## Aim 1
Answer these from the Newsweek spirituality piece:
(a) On what date did TIME run its "Is God Dead?" cover story?
(b) Which group does the piece say grew dramatically in both numbers and influence after 1966?
(c) How many Beliefnet subscribers receive a Buddhist message?
## Aim 2
Render this sentence from the Newsweek spirituality piece in Spanish: "The Southern Baptist Convention grew dramatically in terms of both numbers and influence."
## Aim 3
Duplicate the portion of the Newsweek spirituality piece starting with "Newsweek understands that" and going on through "Hindus, or Buddhists.".

Newsweek's Search for Spirituality
This week's issue of Newsweek magazine features an extensive series of reports on American spirituality. Taken together, these articles demonstrate something of the eclecticism, superficiality, and diversity of the American spiritual scene. For evangelical Christians, the article should serve an important purpose by helping us to understand the current contours of our mission field right at home.
Newsweek sets its cover story in contrast to a now famous April 8, 1966 cover story in TIME. Dated for Good Friday that year, TIME's cover story asks the question "Is God Dead?" TIME's iconic cover story represented something of a high watermark for atheism and secularism as emerging movements. The magazine's focus was on a new generation of technocrats and scientists who saw any truth claim that could not be tested by the scientific method as "uninteresting, unreal."
Newsweek understands that the times have changed. "Nobody would write such an article now, in an era of round-the-clock televangelism and official presidential displays of Christian piety." But Newsweek sees something else behind TIME's article. The 1966 TIME cover story didn't even consider what was going on beyond the liberal Protestant denominations. Henry Luce's TIME was, in Newsweek's analysis, obsessed "with the experience of a handful of the most prestigious Protestant denominations." Accordingly, "no one looked for God in the Pentecostal churches of East Los Angeles or among the backwoods Baptists of Arkansas." Furthermore, the magazine was not concerned with Muslims, Hindus, or Buddhists.
Newsweek now documents the fact that the "angst-ridden intellectuals in TIME, struggling to imagine God as a cloud of gas in the far reaches of the galaxy, never did sweep the nation." Instead, the years after 1966 saw the nation involved in various waves of religious and spiritual fervor. This era saw the rise to prominence of groups such as Pentecostals and the development of a vast evangelical network of schools, churches, and ministries. The Southern Baptist Convention grew dramatically in terms of both numbers and influence. All this after TIME's intellectuals declared that God was slipping from the scene.
Nevertheless, Newsweek documents the fact that the religiosity and search for spirituality that currently marks American culture does not represent a return to orthodox forms of Christian belief. "Whatever is going on here, it's not an explosion of people going to church," Newsweek reports. Even as megachurches gather thousands to their services, attendance reports submitted by churches reflect the same basic percentage of Americans attending services from 1966 to the present. A falloff in attendance has actually been noted among African-American churches, "for whom the church is no longer the only respectable avenue of social advancement."
Instead of a return to orthodox patterns of belief and discipleship, Americans have found their way into a playground of various "spiritualities." Newsweek's cover story, "In Search of the Spiritual," documents the fluid and eclectic nature of the current quest for spirituality. Increasing numbers of Americans are turning to forms of Buddhism, Paganism, eco-religion, and Jewish mysticism. The magazine reports that the Web site Beliefnet sends more than eight million daily e-mails, each containing a spiritual message, to more than five million subscribers. These five million subscribers include 460,000 who receive a Buddhist message, 313,000 who prefer the Torah, 268,000 subscribers to "Daily Muslim Wisdom," and 236,000 who receive a "Spiritual Weight Loss" message.

## Data segment
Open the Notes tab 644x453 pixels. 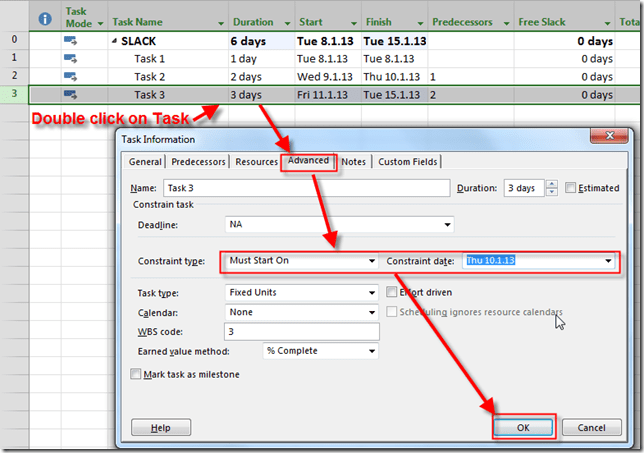(x=353, y=162)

## Final answer 1
(a) April 8, 1966
(b) The Southern Baptist Convention
(c) 460,000

## Final answer 2
La Convención Bautista del Sur creció de manera espectacular tanto en número como en influencia.

## Final answer 3
Newsweek understands that the times have changed. "Nobody would write such an article now, in an era of round-the-clock televangelism and official presidential displays of Christian piety." But Newsweek sees something else behind TIME's article. The 1966 TIME cover story didn't even consider what was going on beyond the liberal Protestant denominations. Henry Luce's TIME was, in Newsweek's analysis, obsessed "with the experience of a handful of the most prestigious Protestant denominations." Accordingly, "no one looked for God in the Pentecostal churches of East Los Angeles or among the backwoods Baptists of Arkansas." Furthermore, the magazine was not concerned with Muslims, Hindus, or Buddhists.